PEST Analysis for US Bancorp
A good way to answer these questions is with a Political, Economic, Social and Technological, or PEST, analysis of US Bancorp. This can help investors determine if US Bank can keep returning dividend yields of 2.46% or not.
Political Factors Affecting US Bancorp’s Future – The political environmental favors US Bank because it is not seen as one of the giant, too-big-to-fail banks. During this year’s presidential campaign, one high-profile candidate, U.S. Senator Bernie Sanders (D-Vermont), has gone out of his way to attack banks and call for their breakup.
There is strong pressure in the Democratic Party and among the general public to increase banking regulation and break up larger institutions.

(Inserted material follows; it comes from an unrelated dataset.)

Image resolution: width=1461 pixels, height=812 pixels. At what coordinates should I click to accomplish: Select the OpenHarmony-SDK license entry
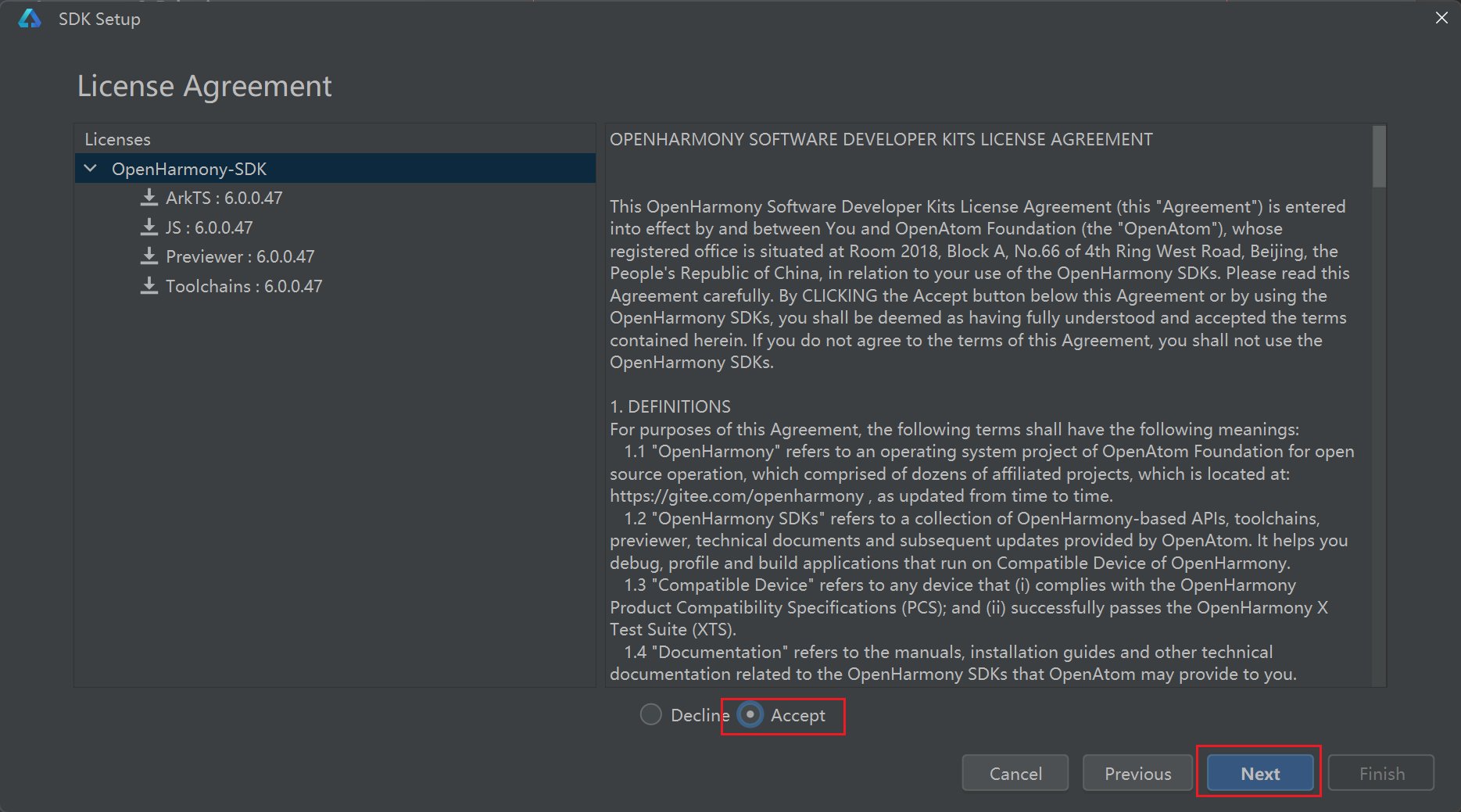pyautogui.click(x=189, y=169)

This will not become a reality anytime soon, because the Republicans, who firmly oppose such regulation, control Congress. That could change after the 2020 or 2022 Congressional elections because redistricting brought on by the Census could deliver a Democratic majority in the House of Representatives. How that would affect banking regulation and US Bank is anybody’s guess.

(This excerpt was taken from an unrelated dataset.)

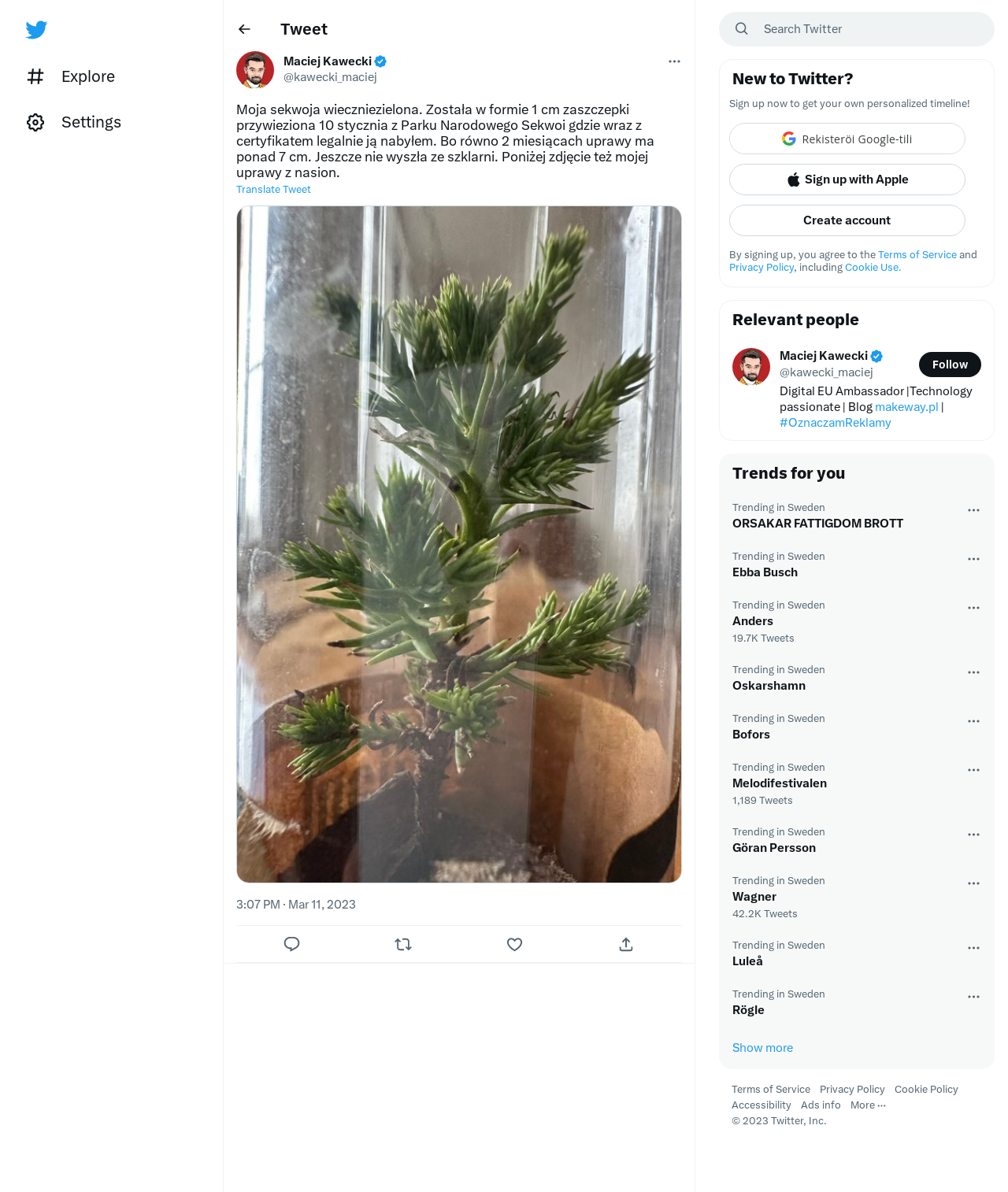Follow Maciej Kawecki in Relevant people
The image size is (1008, 1192).
950,365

Economic Factors Affecting US Bank’s Future – The major economic factors that could affect US Bank’s future are growing income inequality and its underlying cause: wage and income stagnation in the U.S. Average incomes in 81% of the U.S. have not increased since 2000, and in some areas, they are substantially lower. This could affect banks such as US Bancorp because working- and, increasingly, middle-class households have less ability to pay off loans. More defaults and less overall revenue could be a result.
Increased housing prices could limit home ownership and the demand for mortgages. A related threat is that of a real estate bubble leading to another mortgage meltdown.

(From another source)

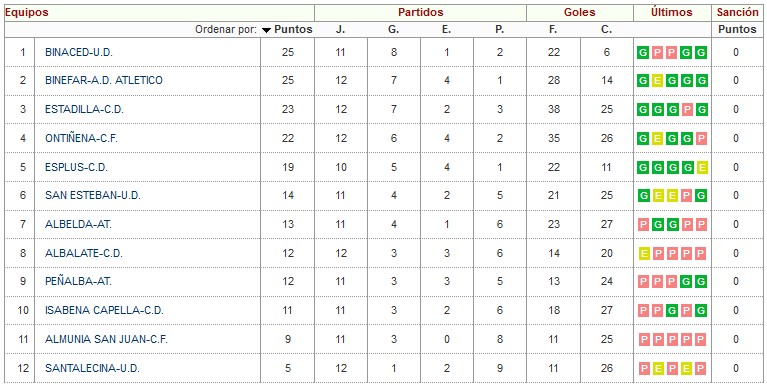This screenshot has height=390, width=767.
Task: Sort table by G. column header
Action: pos(394,29)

Social Factors Affecting US Bank – Popular sentiment seems to be working against banks. The number of credit union accounts in the United States grew to 101 million for the first time in the second quarter of 2015, indicating a desire for a banking alternative.
There is also a growing sentiment against debt and credit. Credit card use is falling among younger Americans, and some of them are forgoing home ownership in order to avoid mortgages. Whether this is a long-term trend remains to be seen, but it could indicate a growing distrust of banks and the financial system.
A social trend that could affect banks is falling car use and ownership, which could lead to decreased demand for auto loans. The rising popularity of alternatives to traditional auto ownership, such as networked transportation solutions and short-term car rentals could accelerate this trend.
Technological Developments That Could Affect US Bank – The growing popularity of payment apps such as Apple Pay, Venmo, Android Pay, PayPal and Chase Pay could lower the use of credit cards and traditional bank accounts.
PayPal in particular, which owns Venmo, could be a major threat because its digital wallets operate a great deal like a bank account and because PayPal itself lends money. Such apps could also increase the demand for some banking sources.
A major threat is that such apps could increase the use of online bank accounts, some of which offer higher interest rates and lower fees. A major opportunity would be for US Bank to develop and deploy its own payment app like Chase is doing. The growing popularity of online lending solutions such as Lending Tree (NASDAQ: TREE) and Lending Club (NYSE: LC) is another threat because they provide an alternative to bank loans.
A long-term threat facing brick-and-mortar banks is the rise of a generation of consumers used to conducting all their financial transactions outside banks. Many American no longer write checks, and a growing number no longer have checking accounts. US Bancorp will face the challenge of marketing services to such individuals.
Despite these developments, the future of US Bancorp looks bright. Its revenue growth will continue for the foreseeable future, and it will continue delivering a healthy dividend to investors.
Disclosure: Your favorite blogger owns shares of Bank of America and PayPal Holdings Inc. (NASDAQ: PYPL).